━━━━━ Records for the task

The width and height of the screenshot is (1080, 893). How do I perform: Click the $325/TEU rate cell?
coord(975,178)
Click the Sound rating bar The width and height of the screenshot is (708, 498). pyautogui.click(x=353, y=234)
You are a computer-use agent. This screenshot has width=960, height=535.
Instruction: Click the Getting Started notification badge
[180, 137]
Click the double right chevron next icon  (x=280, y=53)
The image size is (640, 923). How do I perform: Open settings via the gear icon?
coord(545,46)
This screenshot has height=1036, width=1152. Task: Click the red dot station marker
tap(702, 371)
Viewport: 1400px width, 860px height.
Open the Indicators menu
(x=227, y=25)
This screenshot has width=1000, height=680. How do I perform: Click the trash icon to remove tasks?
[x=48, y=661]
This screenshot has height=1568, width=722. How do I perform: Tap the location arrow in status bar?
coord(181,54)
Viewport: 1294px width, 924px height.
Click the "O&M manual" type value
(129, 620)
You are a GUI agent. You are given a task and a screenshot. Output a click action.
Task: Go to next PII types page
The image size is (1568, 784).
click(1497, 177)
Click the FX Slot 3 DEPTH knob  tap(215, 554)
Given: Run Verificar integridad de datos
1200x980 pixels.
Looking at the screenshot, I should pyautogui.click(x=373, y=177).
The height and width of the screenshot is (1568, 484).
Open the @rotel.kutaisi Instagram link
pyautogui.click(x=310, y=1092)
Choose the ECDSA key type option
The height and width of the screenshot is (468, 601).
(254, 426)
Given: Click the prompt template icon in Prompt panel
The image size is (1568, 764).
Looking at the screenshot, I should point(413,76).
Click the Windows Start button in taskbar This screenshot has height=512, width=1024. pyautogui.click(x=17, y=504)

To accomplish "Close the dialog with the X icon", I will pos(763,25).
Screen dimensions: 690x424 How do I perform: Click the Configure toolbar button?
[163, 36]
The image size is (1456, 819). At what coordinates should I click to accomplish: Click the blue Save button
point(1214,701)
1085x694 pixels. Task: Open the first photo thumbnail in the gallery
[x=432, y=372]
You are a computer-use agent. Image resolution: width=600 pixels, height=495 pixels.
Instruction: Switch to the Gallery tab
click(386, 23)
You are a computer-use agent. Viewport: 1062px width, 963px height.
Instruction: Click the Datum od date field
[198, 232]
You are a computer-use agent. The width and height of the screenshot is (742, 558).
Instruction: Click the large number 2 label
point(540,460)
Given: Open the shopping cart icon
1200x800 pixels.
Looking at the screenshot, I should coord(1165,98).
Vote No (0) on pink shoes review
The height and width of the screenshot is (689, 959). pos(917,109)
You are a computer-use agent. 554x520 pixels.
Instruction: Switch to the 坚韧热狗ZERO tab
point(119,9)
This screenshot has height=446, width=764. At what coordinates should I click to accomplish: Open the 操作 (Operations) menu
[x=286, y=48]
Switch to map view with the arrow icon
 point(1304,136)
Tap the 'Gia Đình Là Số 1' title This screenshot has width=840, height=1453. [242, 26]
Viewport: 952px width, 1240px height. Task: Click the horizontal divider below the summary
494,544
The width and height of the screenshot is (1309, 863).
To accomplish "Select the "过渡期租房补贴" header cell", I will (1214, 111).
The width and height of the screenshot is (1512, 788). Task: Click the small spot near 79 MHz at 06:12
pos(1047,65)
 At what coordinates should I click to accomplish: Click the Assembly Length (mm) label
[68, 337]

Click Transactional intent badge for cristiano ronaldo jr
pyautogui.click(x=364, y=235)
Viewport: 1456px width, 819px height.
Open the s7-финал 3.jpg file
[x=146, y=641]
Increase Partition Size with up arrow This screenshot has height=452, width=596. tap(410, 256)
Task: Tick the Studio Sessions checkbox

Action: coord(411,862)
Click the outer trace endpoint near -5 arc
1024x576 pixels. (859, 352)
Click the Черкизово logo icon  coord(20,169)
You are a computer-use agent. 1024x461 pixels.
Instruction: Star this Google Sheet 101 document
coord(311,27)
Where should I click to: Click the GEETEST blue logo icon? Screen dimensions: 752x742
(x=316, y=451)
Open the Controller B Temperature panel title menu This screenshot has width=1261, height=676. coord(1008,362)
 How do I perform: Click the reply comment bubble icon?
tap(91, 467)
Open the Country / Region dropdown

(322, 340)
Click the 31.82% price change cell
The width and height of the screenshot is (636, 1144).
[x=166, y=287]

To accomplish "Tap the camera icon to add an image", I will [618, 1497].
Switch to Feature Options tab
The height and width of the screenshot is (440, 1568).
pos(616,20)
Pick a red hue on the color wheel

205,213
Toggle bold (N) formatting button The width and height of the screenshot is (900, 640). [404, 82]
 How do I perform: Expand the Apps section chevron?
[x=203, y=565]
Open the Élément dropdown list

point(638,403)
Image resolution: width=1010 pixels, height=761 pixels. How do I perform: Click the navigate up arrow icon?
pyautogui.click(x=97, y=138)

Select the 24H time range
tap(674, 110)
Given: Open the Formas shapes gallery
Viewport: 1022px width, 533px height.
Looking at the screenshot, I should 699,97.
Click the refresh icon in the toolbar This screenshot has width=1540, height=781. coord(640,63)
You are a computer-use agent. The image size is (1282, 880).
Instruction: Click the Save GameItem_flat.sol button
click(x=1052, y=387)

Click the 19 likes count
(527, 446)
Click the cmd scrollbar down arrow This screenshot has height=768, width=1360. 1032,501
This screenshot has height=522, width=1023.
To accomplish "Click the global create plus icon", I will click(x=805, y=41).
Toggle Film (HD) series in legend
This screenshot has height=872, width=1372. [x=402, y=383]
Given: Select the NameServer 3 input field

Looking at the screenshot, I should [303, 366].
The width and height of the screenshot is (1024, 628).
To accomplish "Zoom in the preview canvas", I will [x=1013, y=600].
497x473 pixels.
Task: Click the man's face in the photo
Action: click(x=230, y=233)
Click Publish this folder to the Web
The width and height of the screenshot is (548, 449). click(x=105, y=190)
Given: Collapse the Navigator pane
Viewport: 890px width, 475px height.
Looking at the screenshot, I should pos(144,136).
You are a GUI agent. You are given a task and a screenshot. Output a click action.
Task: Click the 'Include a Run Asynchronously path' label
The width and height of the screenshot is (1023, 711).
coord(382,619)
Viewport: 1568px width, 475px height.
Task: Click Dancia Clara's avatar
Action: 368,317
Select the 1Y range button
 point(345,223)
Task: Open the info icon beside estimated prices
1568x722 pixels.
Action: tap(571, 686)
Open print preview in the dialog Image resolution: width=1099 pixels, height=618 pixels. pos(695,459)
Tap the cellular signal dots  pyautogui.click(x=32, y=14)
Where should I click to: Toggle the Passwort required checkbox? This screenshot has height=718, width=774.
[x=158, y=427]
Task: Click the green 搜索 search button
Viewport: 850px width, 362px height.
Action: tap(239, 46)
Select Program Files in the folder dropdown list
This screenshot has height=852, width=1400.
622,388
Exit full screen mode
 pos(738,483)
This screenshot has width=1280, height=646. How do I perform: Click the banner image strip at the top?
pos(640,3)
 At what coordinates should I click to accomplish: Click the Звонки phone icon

━━━━━━━━━━

About this task -
Once more, write out the records in full, exactly as they appear.

Answer box -
The width and height of the screenshot is (1080, 893). How do I perform: Click the $325/TEU rate cell?
coord(975,178)
Click the Sound rating bar The width and height of the screenshot is (708, 498). pyautogui.click(x=353, y=234)
You are a computer-use agent. This screenshot has width=960, height=535.
Instruction: Click the Getting Started notification badge
[180, 137]
Click the double right chevron next icon  (x=280, y=53)
The image size is (640, 923). How do I perform: Open settings via the gear icon?
coord(545,46)
This screenshot has height=1036, width=1152. Task: Click the red dot station marker
tap(702, 371)
Viewport: 1400px width, 860px height.
Open the Indicators menu
(x=227, y=25)
This screenshot has width=1000, height=680. How do I perform: Click the trash icon to remove tasks?
[x=48, y=661]
This screenshot has height=1568, width=722. How do I perform: Tap the location arrow in status bar?
coord(181,54)
Viewport: 1294px width, 924px height.
Click the "O&M manual" type value
(129, 620)
You are a GUI agent. You are given a task and a screenshot. Output a click action.
Task: Go to next PII types page
The image size is (1568, 784).
click(1497, 177)
Click the FX Slot 3 DEPTH knob  tap(215, 554)
Given: Run Verificar integridad de datos
1200x980 pixels.
Looking at the screenshot, I should pyautogui.click(x=373, y=177).
The height and width of the screenshot is (1568, 484).
Open the @rotel.kutaisi Instagram link
pyautogui.click(x=310, y=1092)
Choose the ECDSA key type option
The height and width of the screenshot is (468, 601).
(254, 426)
Given: Click the prompt template icon in Prompt panel
The image size is (1568, 764).
Looking at the screenshot, I should point(413,76).
Click the Windows Start button in taskbar This screenshot has height=512, width=1024. pyautogui.click(x=17, y=504)

To accomplish "Close the dialog with the X icon", I will pos(763,25).
Screen dimensions: 690x424 How do I perform: Click the Configure toolbar button?
[163, 36]
The image size is (1456, 819). At what coordinates should I click to accomplish: Click the blue Save button
point(1214,701)
1085x694 pixels. Task: Open the first photo thumbnail in the gallery
[x=432, y=372]
You are a computer-use agent. Image resolution: width=600 pixels, height=495 pixels.
Instruction: Switch to the Gallery tab
click(386, 23)
You are a computer-use agent. Viewport: 1062px width, 963px height.
Instruction: Click the Datum od date field
[198, 232]
You are a computer-use agent. The width and height of the screenshot is (742, 558).
Instruction: Click the large number 2 label
point(540,460)
Given: Open the shopping cart icon
1200x800 pixels.
Looking at the screenshot, I should coord(1165,98).
Vote No (0) on pink shoes review
The height and width of the screenshot is (689, 959). pos(917,109)
You are a computer-use agent. 554x520 pixels.
Instruction: Switch to the 坚韧热狗ZERO tab
point(119,9)
This screenshot has height=446, width=764. At what coordinates should I click to accomplish: Open the 操作 (Operations) menu
[x=286, y=48]
Switch to map view with the arrow icon
 point(1304,136)
Tap the 'Gia Đình Là Số 1' title This screenshot has width=840, height=1453. [242, 26]
Viewport: 952px width, 1240px height. Task: Click the horizontal divider below the summary
494,544
The width and height of the screenshot is (1309, 863).
To accomplish "Select the "过渡期租房补贴" header cell", I will (1214, 111).
The width and height of the screenshot is (1512, 788). Task: Click the small spot near 79 MHz at 06:12
pos(1047,65)
 At what coordinates should I click to accomplish: Click the Assembly Length (mm) label
[68, 337]

Click Transactional intent badge for cristiano ronaldo jr
pyautogui.click(x=364, y=235)
Viewport: 1456px width, 819px height.
Open the s7-финал 3.jpg file
[x=146, y=641]
Increase Partition Size with up arrow This screenshot has height=452, width=596. tap(410, 256)
Task: Tick the Studio Sessions checkbox

Action: coord(411,862)
Click the outer trace endpoint near -5 arc
1024x576 pixels. (859, 352)
Click the Черкизово logo icon  coord(20,169)
You are a computer-use agent. 1024x461 pixels.
Instruction: Star this Google Sheet 101 document
coord(311,27)
Where should I click to: Click the GEETEST blue logo icon? Screen dimensions: 752x742
(x=316, y=451)
Open the Controller B Temperature panel title menu This screenshot has width=1261, height=676. coord(1008,362)
 How do I perform: Click the reply comment bubble icon?
tap(91, 467)
Open the Country / Region dropdown

(322, 340)
Click the 31.82% price change cell
The width and height of the screenshot is (636, 1144).
[x=166, y=287]

To accomplish "Tap the camera icon to add an image", I will [618, 1497].
Switch to Feature Options tab
The height and width of the screenshot is (440, 1568).
pos(616,20)
Pick a red hue on the color wheel

205,213
Toggle bold (N) formatting button The width and height of the screenshot is (900, 640). [404, 82]
 How do I perform: Expand the Apps section chevron?
[x=203, y=565]
Open the Élément dropdown list

point(638,403)
Image resolution: width=1010 pixels, height=761 pixels. How do I perform: Click the navigate up arrow icon?
pyautogui.click(x=97, y=138)

Select the 24H time range
tap(674, 110)
Given: Open the Formas shapes gallery
Viewport: 1022px width, 533px height.
Looking at the screenshot, I should 699,97.
Click the refresh icon in the toolbar This screenshot has width=1540, height=781. coord(640,63)
You are a computer-use agent. The image size is (1282, 880).
Instruction: Click the Save GameItem_flat.sol button
click(x=1052, y=387)

Click the 19 likes count
(527, 446)
Click the cmd scrollbar down arrow This screenshot has height=768, width=1360. 1032,501
This screenshot has height=522, width=1023.
To accomplish "Click the global create plus icon", I will click(x=805, y=41).
Toggle Film (HD) series in legend
This screenshot has height=872, width=1372. [x=402, y=383]
Given: Select the NameServer 3 input field

Looking at the screenshot, I should [303, 366].
The width and height of the screenshot is (1024, 628).
To accomplish "Zoom in the preview canvas", I will [x=1013, y=600].
497x473 pixels.
Task: Click the man's face in the photo
Action: click(x=230, y=233)
Click Publish this folder to the Web
The width and height of the screenshot is (548, 449). click(x=105, y=190)
Given: Collapse the Navigator pane
Viewport: 890px width, 475px height.
Looking at the screenshot, I should pos(144,136).
You are a GUI agent. You are given a task and a screenshot. Output a click action.
Task: Click the 'Include a Run Asynchronously path' label
The width and height of the screenshot is (1023, 711).
coord(382,619)
Viewport: 1568px width, 475px height.
Task: Click Dancia Clara's avatar
Action: 368,317
Select the 1Y range button
 point(345,223)
Task: Open the info icon beside estimated prices
1568x722 pixels.
Action: tap(571, 686)
Open print preview in the dialog Image resolution: width=1099 pixels, height=618 pixels. pos(695,459)
Tap the cellular signal dots  pyautogui.click(x=32, y=14)
Where should I click to: Toggle the Passwort required checkbox? This screenshot has height=718, width=774.
[x=158, y=427]
Task: Click the green 搜索 search button
Viewport: 850px width, 362px height.
Action: tap(239, 46)
Select Program Files in the folder dropdown list
This screenshot has height=852, width=1400.
622,388
Exit full screen mode
 pos(738,483)
This screenshot has width=1280, height=646. How do I perform: Click the banner image strip at the top?
pos(640,3)
 At what coordinates should I click to accomplish: Click the Звонки phone icon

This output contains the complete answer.